A list of functions available is in the documentation.

func Position ¶

func Position[C comparable](needle C, haystack []C) int

func PrettyPrint ¶

func PrettyPrint(header []string, cols ...any) string

PrettyPrint returns a string where the elements of cols are aligned under the header. cols are expected to be a slice of either float64, int, string or time.Time

func RandomLetters ¶

func RandomLetters(length int) string

RandomLetters generates a string of length "length" by randomly choosing from a-z

func StringSlice ¶

func StringSlice(header string, inVal any) []string

StringSlice converts inVal to a slice of strings, the first element is the header. inVal is expected to be a slice of float64, int, string or time.Time

func ToDataType ¶

func ToDataType(x any, dt DataTypes) (any, bool)

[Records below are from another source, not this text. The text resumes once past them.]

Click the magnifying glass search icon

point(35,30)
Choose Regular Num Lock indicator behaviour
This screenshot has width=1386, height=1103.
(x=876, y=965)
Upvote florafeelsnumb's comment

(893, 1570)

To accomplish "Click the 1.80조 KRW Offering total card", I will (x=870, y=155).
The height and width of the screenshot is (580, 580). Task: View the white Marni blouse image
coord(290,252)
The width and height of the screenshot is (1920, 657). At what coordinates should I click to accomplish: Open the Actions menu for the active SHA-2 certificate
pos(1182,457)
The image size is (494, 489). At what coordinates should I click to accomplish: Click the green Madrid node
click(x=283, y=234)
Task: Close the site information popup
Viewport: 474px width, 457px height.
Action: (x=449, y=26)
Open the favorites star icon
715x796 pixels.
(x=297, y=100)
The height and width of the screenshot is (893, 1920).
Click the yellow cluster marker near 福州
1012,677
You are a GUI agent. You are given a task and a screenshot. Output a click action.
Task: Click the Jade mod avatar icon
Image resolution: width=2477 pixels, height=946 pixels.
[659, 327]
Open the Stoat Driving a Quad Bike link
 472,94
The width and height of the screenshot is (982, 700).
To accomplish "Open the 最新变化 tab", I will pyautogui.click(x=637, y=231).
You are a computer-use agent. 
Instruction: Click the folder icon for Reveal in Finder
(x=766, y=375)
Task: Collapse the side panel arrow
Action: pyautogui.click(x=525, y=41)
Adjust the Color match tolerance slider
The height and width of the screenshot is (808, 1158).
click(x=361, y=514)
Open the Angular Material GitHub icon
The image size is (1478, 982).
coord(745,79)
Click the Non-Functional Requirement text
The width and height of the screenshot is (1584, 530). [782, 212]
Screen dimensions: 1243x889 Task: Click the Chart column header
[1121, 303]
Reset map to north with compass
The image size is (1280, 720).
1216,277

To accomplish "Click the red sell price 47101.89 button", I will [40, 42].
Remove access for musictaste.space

ToDataType converts x to the dt data type.

Types ¶

type CC ¶

type CC interface {
	Core() *ColCore              // Core returns itself.
	CategoryMap() CategoryMap    // CategoryMap returns a map of original value to category value.  Not nil only for dt=DTcategorical.
	DataType() DataTypes         // DataType returns the type of the column.
	Dependencies() []string      // Dependencies returns a list of columns required to calculate this column, if this is a calculated column.
	Dialect() *Dialect           // Dialect returns the Dialect object. A Dialect object is required if there is DB interaction.
	Name() string                // Name returns the column's name.
	Parent() DF                  // Parent returns the DF to which the column belongs.
	Rename(newName string) error // Rename renames the column.
}

The CC interface defines the methods of ColCore. These methods are invariant to the data that underlies the column.

type CategoryMap ¶

type CategoryMap map[any]int

CategoryMap maps the raw value of a categorical column to the category level

func (CategoryMap) Max ¶

func (cm CategoryMap) Max() int

func (CategoryMap) Min ¶

func (cm CategoryMap) Min() int

func (CategoryMap) String ¶

func (cm CategoryMap) String() string

type ColCore ¶

type ColCore struct {
	// contains filtered or unexported fields
}

ColCore implements the CC interface.

func NewColCore ¶

func NewColCore(opts ...ColOpt) (*ColCore, error)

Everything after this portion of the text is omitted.